Dorothy, deren Gedanken immer nur um sie selbst kreisen, spürt und das geschieht vehement und existentiell, angeschoben durch ein Gespräch mit Martha, dass sie unumgänglich ihr Leben gelebt hat. Plötzlich wird ihr bewusst, wie kurz die Zeit ist, die ihr vielleicht noch bleibt.
„Ich wollte unbedingt mein Leben noch einmal leben dürfen, von Anfang an. Gerne würde ich so vieles ganz anders machen. Ich würde, so gestand ich mir in seltener Offenheit, keine Kinder bekommen. Ich würde, ja, ich würde in diesem anderen Leben einen Mann halten können. Ich würde wegfahren und nicht mehr wiederkommen….“
nDorothy resümiert, dass sie alles hat irgendwie geschehen lassen. Ist eine Frau, die sich nur auf die Erziehung der Kinder konzentriert, ohne berufliche Lebensphasen nicht ein Auslaufmodell? Womit beschäftigen sich Frauen, wenn die Kinder sie nicht nicht mehr dringend in ihrem Leben brauchen? Warum fragt man sich, hat sie nicht geschrieben? Warum ist sie so gleichgültig? Sie trennt sich in einem hysterischen Rundumschlag von ihren Büchern, die ihr, empfohlen vom Feuilleton völlig sinnlos erscheinen. Sie macht eine Liste für alle überflüssigen, belastenden Dinge. Aber Dorothy spürt eigentlich im tiefsten Inneren, wie emotions- und empathielos sie sich gegenüber ihren Kindern und sogar ihren Freunden gegenüber verhalten hat. Kann man, wie Martha meint, noch etwas ändern?

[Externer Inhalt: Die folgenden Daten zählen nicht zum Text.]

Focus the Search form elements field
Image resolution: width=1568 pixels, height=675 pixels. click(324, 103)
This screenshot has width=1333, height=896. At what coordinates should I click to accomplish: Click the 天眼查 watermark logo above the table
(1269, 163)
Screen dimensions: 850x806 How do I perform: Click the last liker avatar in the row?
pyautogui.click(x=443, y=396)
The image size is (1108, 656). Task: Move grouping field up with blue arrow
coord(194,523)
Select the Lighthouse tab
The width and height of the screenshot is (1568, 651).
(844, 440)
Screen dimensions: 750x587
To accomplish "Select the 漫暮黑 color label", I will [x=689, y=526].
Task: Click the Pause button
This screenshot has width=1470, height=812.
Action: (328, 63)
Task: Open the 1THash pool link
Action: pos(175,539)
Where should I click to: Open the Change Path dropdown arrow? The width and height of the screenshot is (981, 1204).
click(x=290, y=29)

Linda Benedikt führt den Leser ganz nah an ihre Hauptfigur heran und lässt ihn ihren Gedankenstrom verfolgen. Das kann beim Lesen zu sehr unterschiedlichen Reaktionen führen und möglicherweise auch zu einer Auseinandersetzung im besten Fall mit der eigenen Lebensplanung.